The Son-of-BOSS tax shelter’s litigation afterlife has outlasted the actual transactions by more than a decade, and prompted changes to the tax code during a period in which very little significant tax legislation ever became law.

A search of written federal court decisions on the Son-of-BOSS (bond option sales strategy) tax shelter revealed 107 decisions beginning in 2004, with the latest released Dec. 14. There were at least seven cases still underway as 2016 drew to a close for a transaction that first appeared around 1998 and largely ended in 2000 when the Internal Revenue Service issued Notice 2000-44, saying it wouldn’t allow the claimed tax benefits and warning of possible penalties.

Andy S. Grewal, a tax law professor at the University of Iowa College of Law, told Bloomberg BNA in a Dec. 16 e-mail that the “audit difficulties in Son-of-Boss cases likely contributed to the push to scrap TEFRA in favor of what we have today.” Grewal was referring to the Tax Equity and Fiscal Responsibility Act (Pub. L. No. 97–248), which was replaced by a new partnership audit regime under the Bipartisan Budget Act of 2015.

Grewal said that he doubts the economic substance doctrine would have been codified under tax code Section 7701(o) “but for the proliferation of Son-of-BOSS cases.”

The transaction and similar tax shelters were designed to create large paper losses for wealthy taxpayers by inflating their bases in sham partnerships. The losses were then used to offset gains and thus minimize taxes, frequently on a significant windfall, such as gain from the sale of a business.

The U.S. Tax Court’s Dec. 14 decision AD Inv. 2000 Fund LLC v. Commissioner, T.C. Memo. 2016-226, was, perhaps ironically, another attempt by James Haber, the creator of Son-of-BOSS, to defend his creation and its claimed tax attributes by arguing that newly discovered evidence demonstrated that an IRS expert witness had lied in his report and during trial testimony as to his expert qualifications. The Tax Court remained unpersuaded, finding that the entities involved couldn’t be recognized for tax purposes.

Penalty Box

The IRS warned in Notice 2000-44 that “[a]ppropriate penalties may be imposed on participants in these transactions or, as applicable, on persons who participate in the promotion or reporting of these transactions.”

The agency carried through on that warning. Its most aggressive stance is to go for the 40 percent penalty for a gross valuation misstatement under Section 6662(h). Of the 29 Son-of-BOSS decisions in which the penalty was stated, 18 were subject to the penalty equal to 40 percent of the understated tax liability resulting from the transaction.

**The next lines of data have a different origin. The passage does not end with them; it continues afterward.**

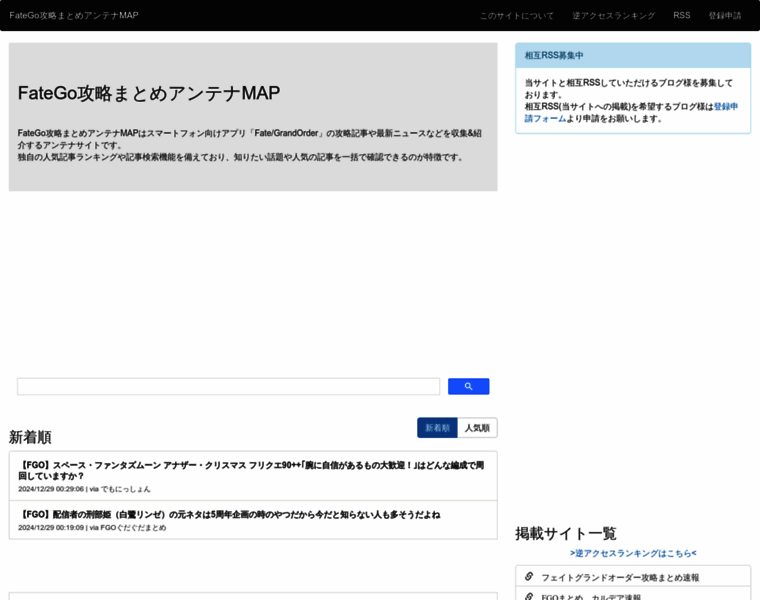Click the FateGo攻略まとめアンテナMAP site title in header
This screenshot has height=600, width=760.
pyautogui.click(x=74, y=16)
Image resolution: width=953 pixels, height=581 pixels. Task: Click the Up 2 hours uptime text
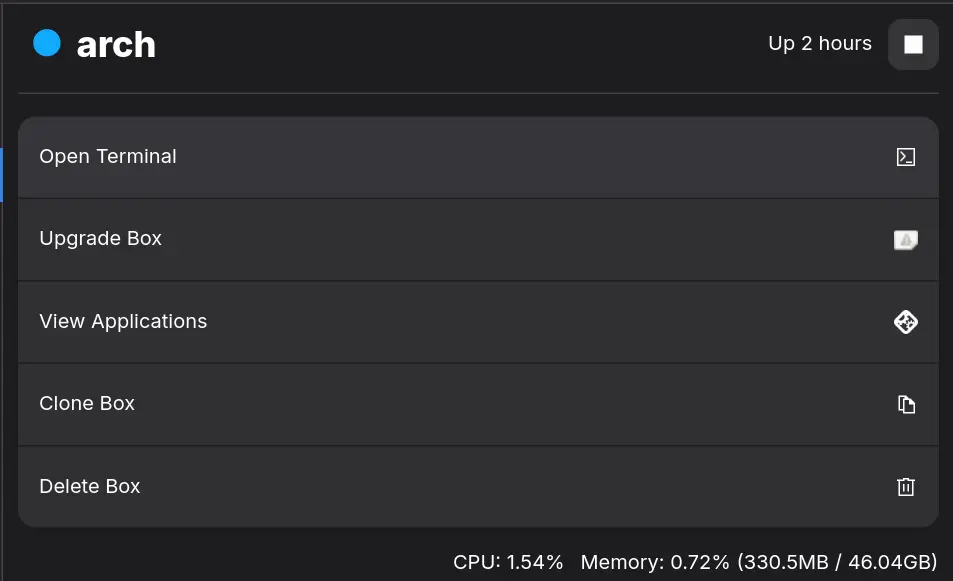[x=819, y=44]
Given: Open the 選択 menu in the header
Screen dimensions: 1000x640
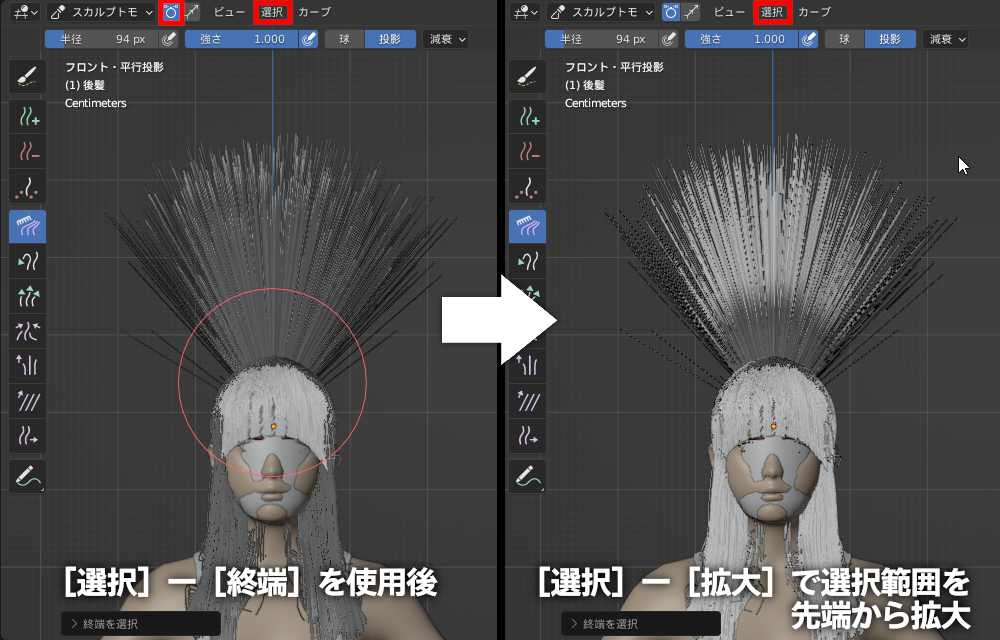Looking at the screenshot, I should [273, 12].
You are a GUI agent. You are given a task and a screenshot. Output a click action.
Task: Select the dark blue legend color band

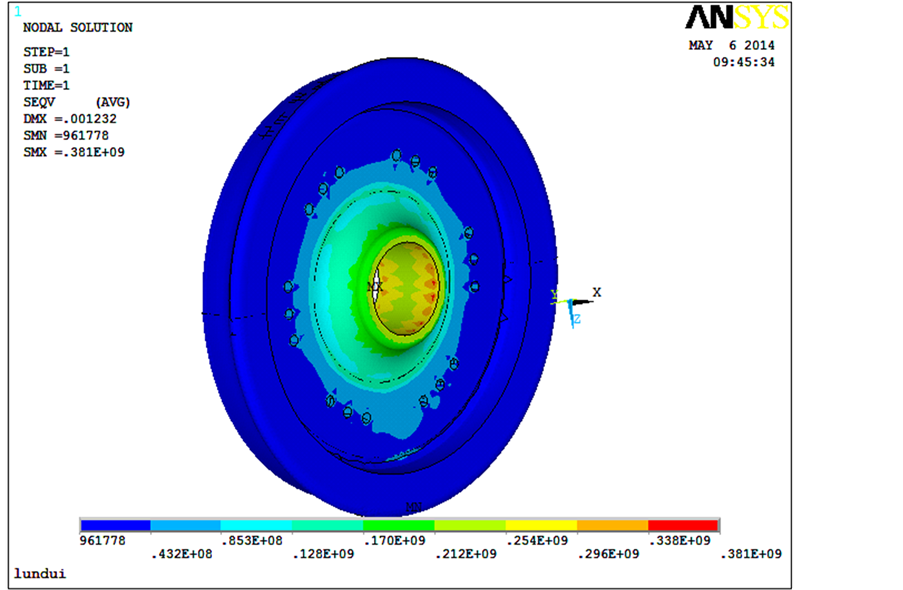click(x=115, y=525)
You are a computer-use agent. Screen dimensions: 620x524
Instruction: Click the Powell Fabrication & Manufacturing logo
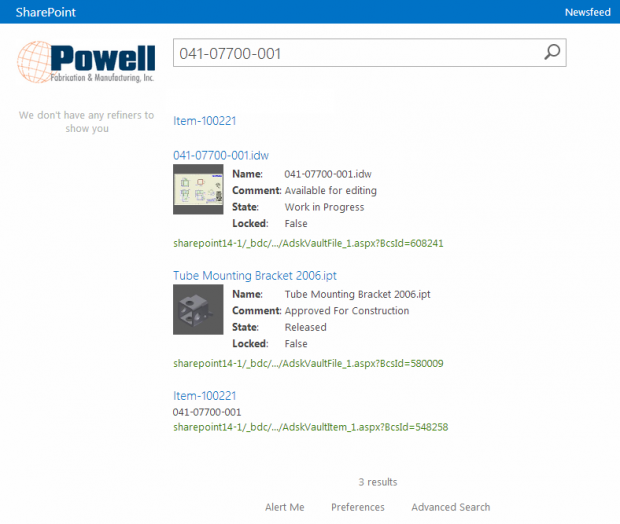85,63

A few tax shelter participants who were able to appeal Tax Court and federal district court decisions to the U.S. Court of Appeals for the Fifth Circuit got away with 20 percent penalties under that circuit’s precedent from Heasley v. Commissioner, 902 F.2d 380 (5th Cir. 1990), and Todd v. Commissioner, 862 F.2d 540 (5th Cir. 1988). The U.S. Supreme Court put an end to the Todd/Heasley rule when it held in United States v. Woods, 134 S. Ct. 557 (2013), that the 40 percent penalty applied if the entire transaction was found to lack economic substance.

The tax code allows taxpayers an exception to penalties if they can show they had good cause and reasonably relied on professional advice in taking the positions they did on their returns. Many Son-of-BOSS participants made the argument. Few succeeded.

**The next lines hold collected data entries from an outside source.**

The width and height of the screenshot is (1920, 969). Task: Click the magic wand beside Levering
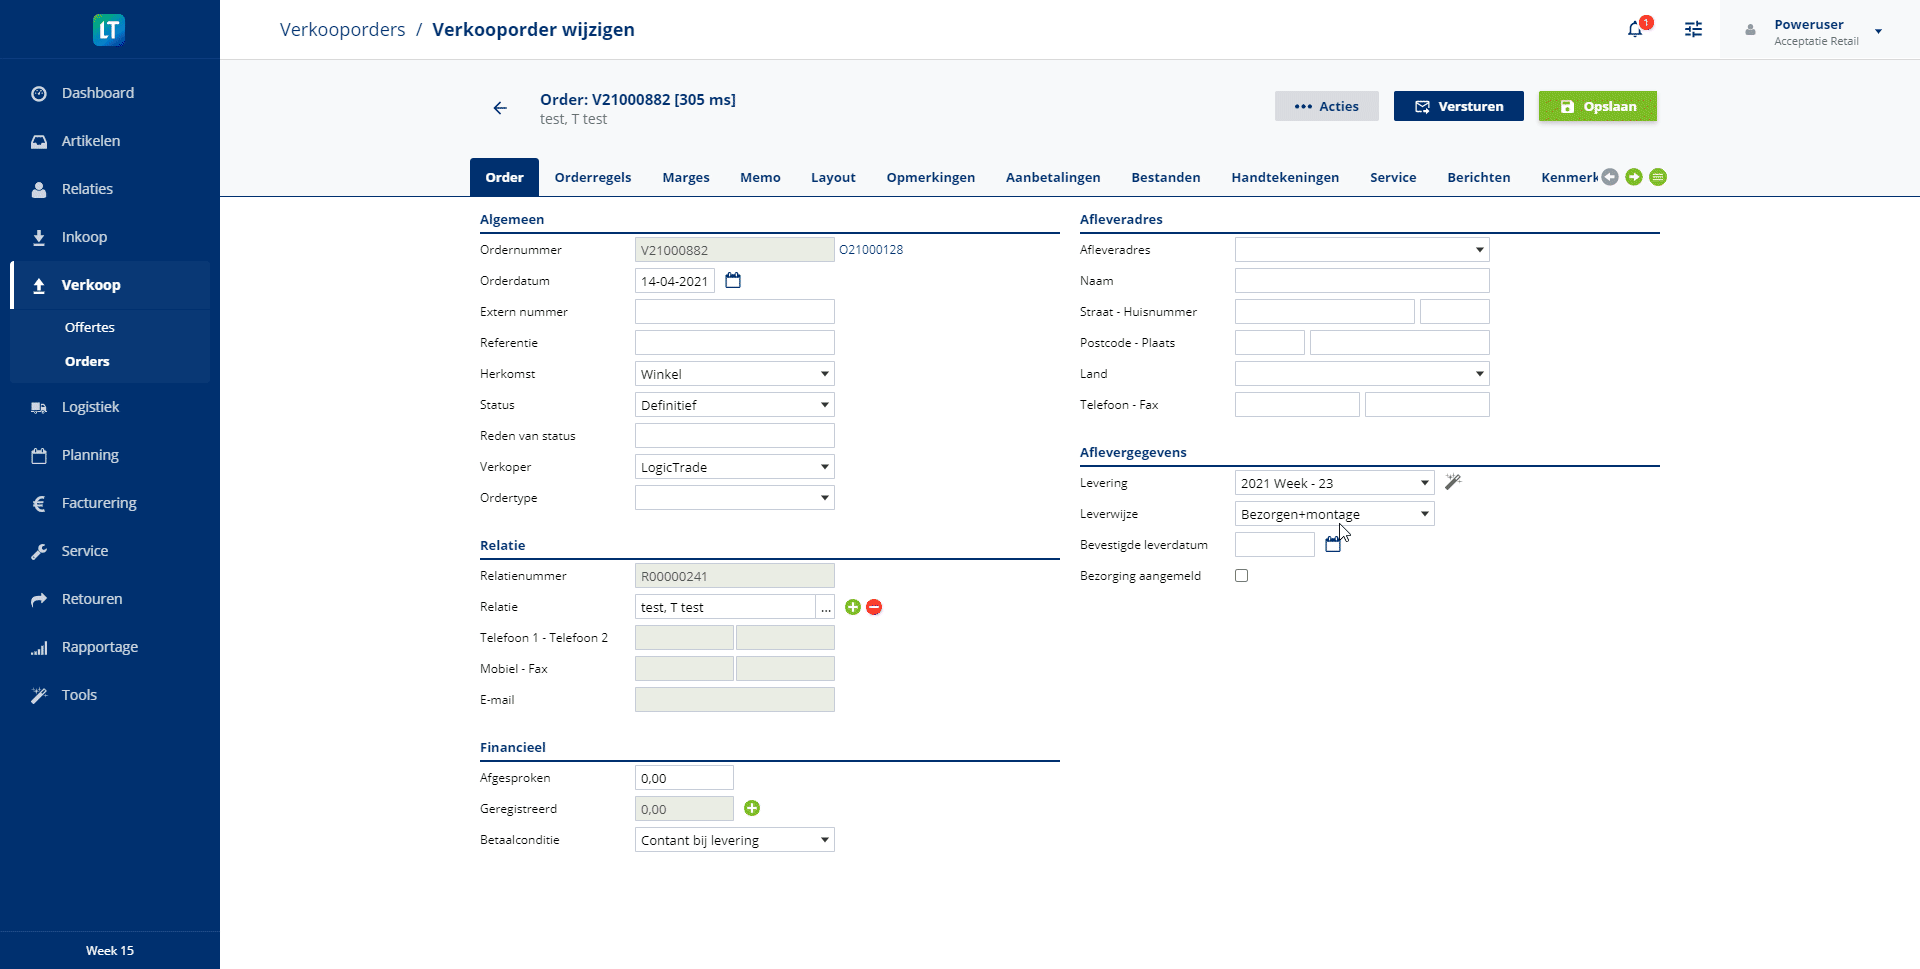pos(1453,482)
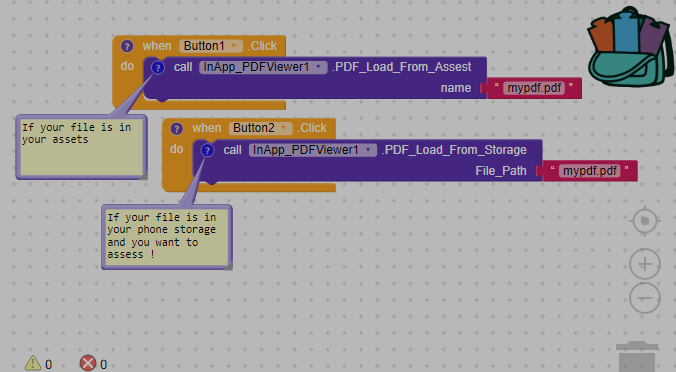Open InApp_PDFViewer1 dropdown in PDF_Load_From_Assest block
676x372 pixels.
coord(263,67)
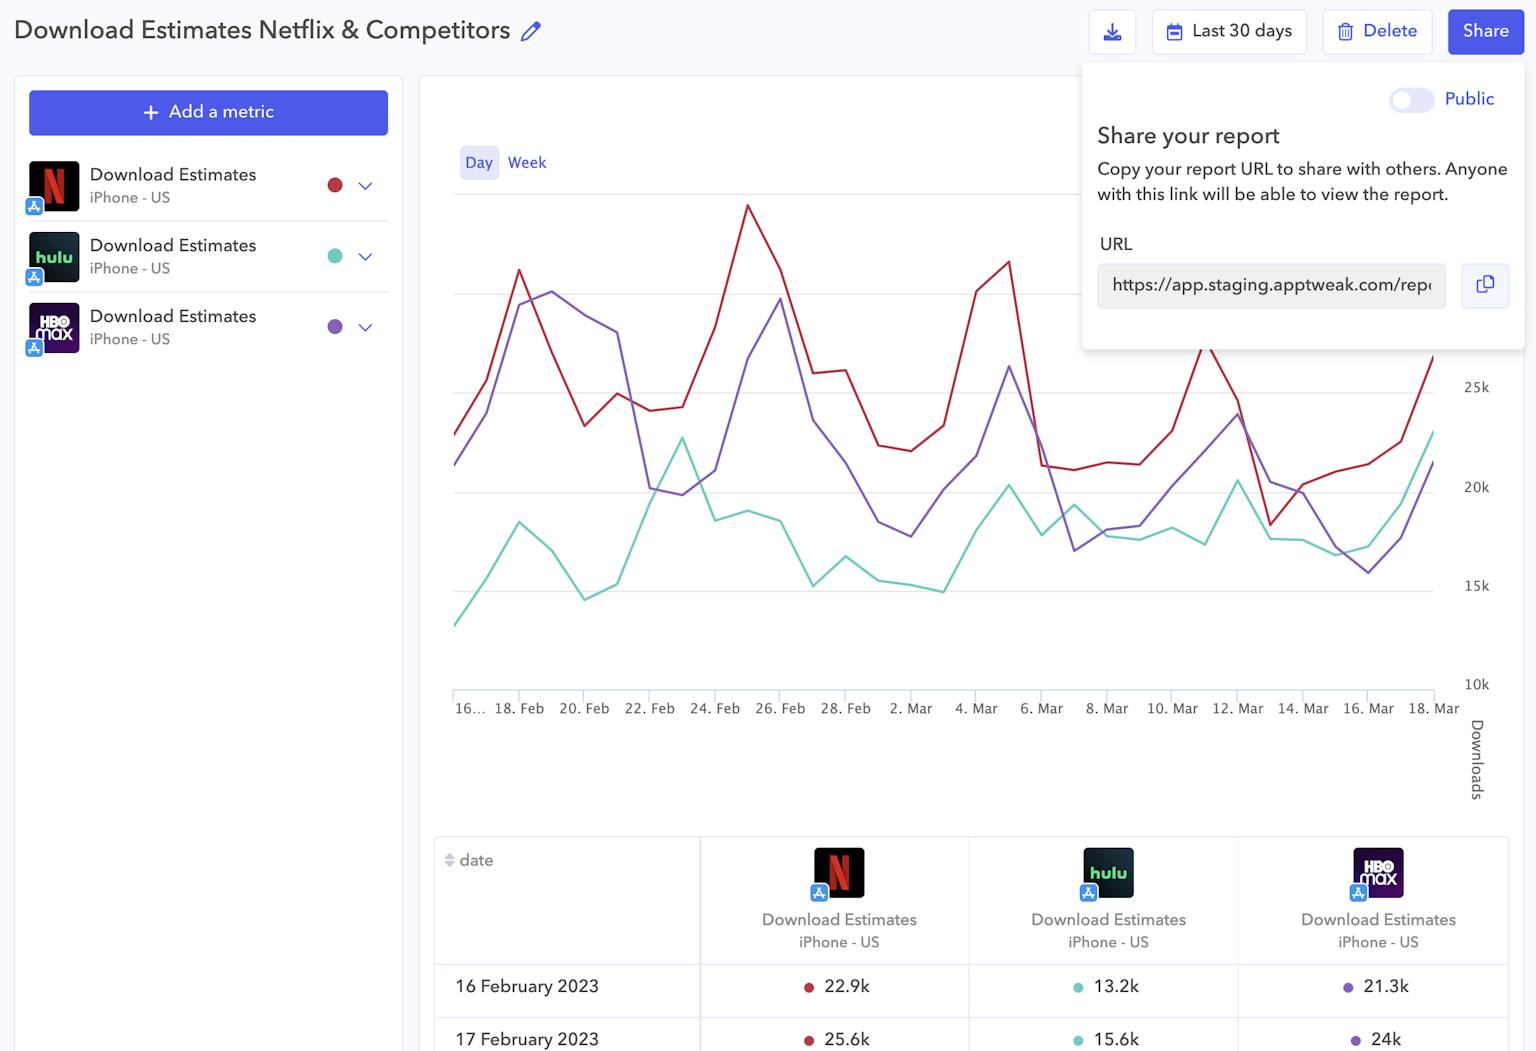Select the Day tab above the chart
Screen dimensions: 1536x1051
pos(479,162)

“Son-of-BOSS (and other shelters that followed it) had an unfortunate effect on penalty protection,” Bob Probasco, former tax controversy practitioner and current director of the Low Income Tax Clinic at Texas A&M University School of Law, told Bloomberg BNA in a Dec. 16 e-mail. “Tax opinions, often by very reputable accounting and law firms, stretched too far to justify results that were too good to be true.

“Unfortunately, when tax advisors over-reached, so did the IRS and the courts. That resulted in overly broad statements of when taxpayers could not rely on advice from tax professionals. Some taxpayers who really did deserve penalty protection lost it. Son-of-BOSS also contributed to the complex, onerous, and widely-criticized ‘covered opinion’ standards in Circular 230. Those Circular 230 standards were subsequently relaxed but not before creating many problems,” he added.